Two British drug convicts including a grandmother on death row flew home early yesterday as part of a deal to return them on humanitarian grounds.
Indonesia has some of the world’s toughest drug laws, but has moved to release more than half a dozen high-profile detainees in the past year.
Lindsay Sandiford, 69, was sentenced to death in Bali in 2013 after she was convicted of trafficking drugs.
Photo: AFP
She was repatriated along with Shahab Shahabadi, 36, who was serving a life sentence for drug offenses after his arrest in 2014.
Both left Bali on a Qatar Airways flight to London via Doha, an official from the Indonesian Ministry of Law said.
They had been presented before the media in a handover ceremony at Kerobokan jail a day earlier, with Sandiford covering her face.
Their “detention will be moved to the United Kingdom” under the bilateral deal, the official told reporters.
“For Lindsay and Shahab, after we hand [them] over to the United Kingdom government, [they] are fully responsible for the legal decision that will be given there, but still respecting our legal decision,” the official added.
Sandiford wound up behind bars after Indonesian customs officers found cocaine worth an estimated US$2.14 million hidden in a false bottom of her suitcase when she landed in Bali in 2012.
Sandiford admitted to the offenses, but said she had agreed to carry the narcotics after a drug syndicate threatened to kill her son.
The repatriation comes after Indonesian Coordinating Minister for Legal, Human Rights, Immigration and Correction Yusril Ihza Mahendra signed a deal with British Foreign Secretary Yvette Cooper last month for the transfer of Sandiford and Shahabadi.
Both prisoners are suffering from severe health problems.

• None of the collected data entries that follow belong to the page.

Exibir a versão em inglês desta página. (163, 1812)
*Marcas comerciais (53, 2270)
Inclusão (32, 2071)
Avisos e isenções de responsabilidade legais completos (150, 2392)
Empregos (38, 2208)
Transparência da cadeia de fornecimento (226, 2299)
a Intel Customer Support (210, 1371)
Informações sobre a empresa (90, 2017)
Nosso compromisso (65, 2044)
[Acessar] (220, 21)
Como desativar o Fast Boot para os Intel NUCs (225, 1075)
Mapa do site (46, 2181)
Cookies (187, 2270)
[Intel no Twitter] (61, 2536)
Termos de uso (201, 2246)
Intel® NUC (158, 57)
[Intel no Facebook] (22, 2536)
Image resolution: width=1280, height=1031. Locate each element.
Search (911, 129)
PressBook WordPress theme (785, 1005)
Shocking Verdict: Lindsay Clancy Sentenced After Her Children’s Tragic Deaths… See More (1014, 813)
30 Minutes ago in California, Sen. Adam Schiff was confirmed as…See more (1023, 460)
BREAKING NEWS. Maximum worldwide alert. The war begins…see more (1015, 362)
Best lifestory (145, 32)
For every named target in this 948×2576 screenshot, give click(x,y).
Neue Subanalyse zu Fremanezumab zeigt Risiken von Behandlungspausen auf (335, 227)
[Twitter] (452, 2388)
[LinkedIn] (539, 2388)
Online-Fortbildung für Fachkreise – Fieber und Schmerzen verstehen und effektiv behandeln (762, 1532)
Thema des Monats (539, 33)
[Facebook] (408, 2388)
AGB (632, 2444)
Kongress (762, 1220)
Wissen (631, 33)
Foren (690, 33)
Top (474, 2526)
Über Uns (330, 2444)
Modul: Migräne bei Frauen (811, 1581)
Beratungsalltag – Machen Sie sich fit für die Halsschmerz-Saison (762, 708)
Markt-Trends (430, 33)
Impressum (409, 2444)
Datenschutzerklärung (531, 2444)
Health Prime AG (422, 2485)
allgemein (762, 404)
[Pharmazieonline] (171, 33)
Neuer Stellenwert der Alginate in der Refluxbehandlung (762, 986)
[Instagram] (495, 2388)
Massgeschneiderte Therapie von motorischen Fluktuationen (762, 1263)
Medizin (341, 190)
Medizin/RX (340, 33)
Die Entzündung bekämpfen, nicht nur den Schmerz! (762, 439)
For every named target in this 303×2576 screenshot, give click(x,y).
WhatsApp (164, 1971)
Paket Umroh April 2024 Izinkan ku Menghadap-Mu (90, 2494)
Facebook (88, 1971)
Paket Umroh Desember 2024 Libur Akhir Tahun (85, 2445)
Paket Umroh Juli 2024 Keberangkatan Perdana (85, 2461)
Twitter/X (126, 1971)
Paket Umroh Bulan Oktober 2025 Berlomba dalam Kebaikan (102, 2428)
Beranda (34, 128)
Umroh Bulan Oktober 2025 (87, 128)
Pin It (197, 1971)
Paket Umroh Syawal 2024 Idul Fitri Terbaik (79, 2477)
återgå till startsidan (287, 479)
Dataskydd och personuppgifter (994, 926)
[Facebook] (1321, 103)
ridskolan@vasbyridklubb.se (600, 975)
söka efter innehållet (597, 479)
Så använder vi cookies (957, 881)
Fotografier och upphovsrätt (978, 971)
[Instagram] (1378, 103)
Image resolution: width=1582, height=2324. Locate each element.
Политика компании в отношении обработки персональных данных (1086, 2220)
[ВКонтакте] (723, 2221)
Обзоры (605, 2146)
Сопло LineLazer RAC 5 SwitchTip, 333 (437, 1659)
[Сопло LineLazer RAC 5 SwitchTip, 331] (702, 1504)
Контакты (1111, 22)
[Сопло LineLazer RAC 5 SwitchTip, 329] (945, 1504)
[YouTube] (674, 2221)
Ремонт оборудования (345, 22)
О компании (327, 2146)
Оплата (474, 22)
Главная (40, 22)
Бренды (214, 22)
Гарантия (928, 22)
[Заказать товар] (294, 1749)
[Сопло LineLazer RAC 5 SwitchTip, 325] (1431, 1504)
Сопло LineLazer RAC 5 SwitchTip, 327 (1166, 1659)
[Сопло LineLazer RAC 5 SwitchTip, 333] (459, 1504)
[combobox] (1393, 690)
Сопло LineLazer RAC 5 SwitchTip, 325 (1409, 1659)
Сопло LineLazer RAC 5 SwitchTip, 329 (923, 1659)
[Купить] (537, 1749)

Yusril last month said that Sandiford was “seriously ill,” while Shahabadi was “suffering from various serious illnesses, including mental health issues.”
British Deputy Ambassador to Indonesia Matthew Downing said that the two were being repatriated on “humanitarian grounds.”
“When they first arrive in the UK, the priority will be about their health,” he said. “So they’ll be going through a health assessment, and any treatment and rehabilitation that they need.”
The two would be “governed by the law and procedures of the UK” government upon their return, Downing said.
Sandiford’s case caught tabloid attention, with one newspaper publishing in 2015 an article in which she detailed her fear of death.
“My execution is imminent, and I know I might die at any time now. I could be taken tomorrow from my cell,” she wrote in the Mail on Sunday. “I have started to write goodbye letters to members of my family.”